For a Person Who Cultivates Wisdom, the Result Is Inner Peace

On the other hand, for a person who cultivates wisdom or true knowledge, the results are inner peace, satisfaction, patience, respect for others, freedom from duplicity, compassion, joyfulness, remembrance of his spiritual identity, freedom from the fear of death, freedom from anxiety and depression, and so on.
Removal of fear and anguish from the heart creates the experience of real freedom. Just as the suffering caused by ignorance can never be described adequately, neither can the joy born out of wisdom.
Pleasure or blissfulness is not bad. To be blissful is our natural condition. But where will we find such pleasure, such bliss? Spiritual teachers state that happiness is to be found in loving devotional service to the Absolute Whole—not in the glittering but temporary goodies of this material world.
The symptom of a full, happy person is that he is always giving. His cup is overflowing. If someone feels he has enough, then he can give to others.

How to Have a Peaceful, Progressive Society

The negative social results of a society populated primarily by hedonistic people should be obvious to anyone.
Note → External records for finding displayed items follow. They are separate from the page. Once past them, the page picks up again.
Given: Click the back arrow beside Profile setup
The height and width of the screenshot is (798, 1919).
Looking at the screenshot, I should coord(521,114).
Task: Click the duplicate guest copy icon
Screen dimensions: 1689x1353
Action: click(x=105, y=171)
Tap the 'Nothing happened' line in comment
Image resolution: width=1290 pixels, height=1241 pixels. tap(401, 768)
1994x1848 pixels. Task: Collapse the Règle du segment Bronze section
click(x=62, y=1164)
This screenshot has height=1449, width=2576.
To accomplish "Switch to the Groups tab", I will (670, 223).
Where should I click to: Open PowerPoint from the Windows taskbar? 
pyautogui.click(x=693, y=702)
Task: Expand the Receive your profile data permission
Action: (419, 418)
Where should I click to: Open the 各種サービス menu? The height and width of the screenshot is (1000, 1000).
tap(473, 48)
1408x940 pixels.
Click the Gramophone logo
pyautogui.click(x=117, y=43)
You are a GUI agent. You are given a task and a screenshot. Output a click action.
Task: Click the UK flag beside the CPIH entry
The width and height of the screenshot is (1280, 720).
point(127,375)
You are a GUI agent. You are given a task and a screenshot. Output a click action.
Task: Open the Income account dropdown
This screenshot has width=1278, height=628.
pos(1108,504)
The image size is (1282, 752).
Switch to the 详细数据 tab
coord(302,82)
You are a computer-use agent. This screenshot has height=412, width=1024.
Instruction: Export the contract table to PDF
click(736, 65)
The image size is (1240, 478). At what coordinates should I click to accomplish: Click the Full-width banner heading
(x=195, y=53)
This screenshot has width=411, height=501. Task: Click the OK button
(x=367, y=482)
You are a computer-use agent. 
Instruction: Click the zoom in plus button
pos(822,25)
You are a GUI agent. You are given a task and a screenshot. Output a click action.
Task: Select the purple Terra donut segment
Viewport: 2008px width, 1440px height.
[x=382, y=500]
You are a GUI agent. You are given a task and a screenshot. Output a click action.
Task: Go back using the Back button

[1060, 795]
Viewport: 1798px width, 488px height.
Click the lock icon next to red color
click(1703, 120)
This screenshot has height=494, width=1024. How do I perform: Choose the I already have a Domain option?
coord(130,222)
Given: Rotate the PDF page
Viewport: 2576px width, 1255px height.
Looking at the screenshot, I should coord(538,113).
A society of self-centered, animalistic people who have no other interest than their own sense enjoyment cannot be at all peaceful or progressive—either materially or spiritually.
On the other hand, the positive results of a society populated mostly by people who are serious about cultivating wisdom and spiritual understanding should be clear. If the citizens are peaceful, satisfied, respectful of others, compassionate, selfless, and so on, then society will be progressive both materially and spiritually.
Only one who can learn the process of nescience and that of transcendental knowledge side by side can transcend the influence of repeated birth and death and enjoy the full blessing of immortality.

~Sri Ishopanishad, Mantra Eleven
People cannot remain as materialistic, selfish people and have peace and harmony in the family, society, or world.


There can never be harmony if we live like animals. We cannot have the consciousness of animals and yet have the peace of humans.


For the world to be peaceful, we have to be peaceful within ourselves.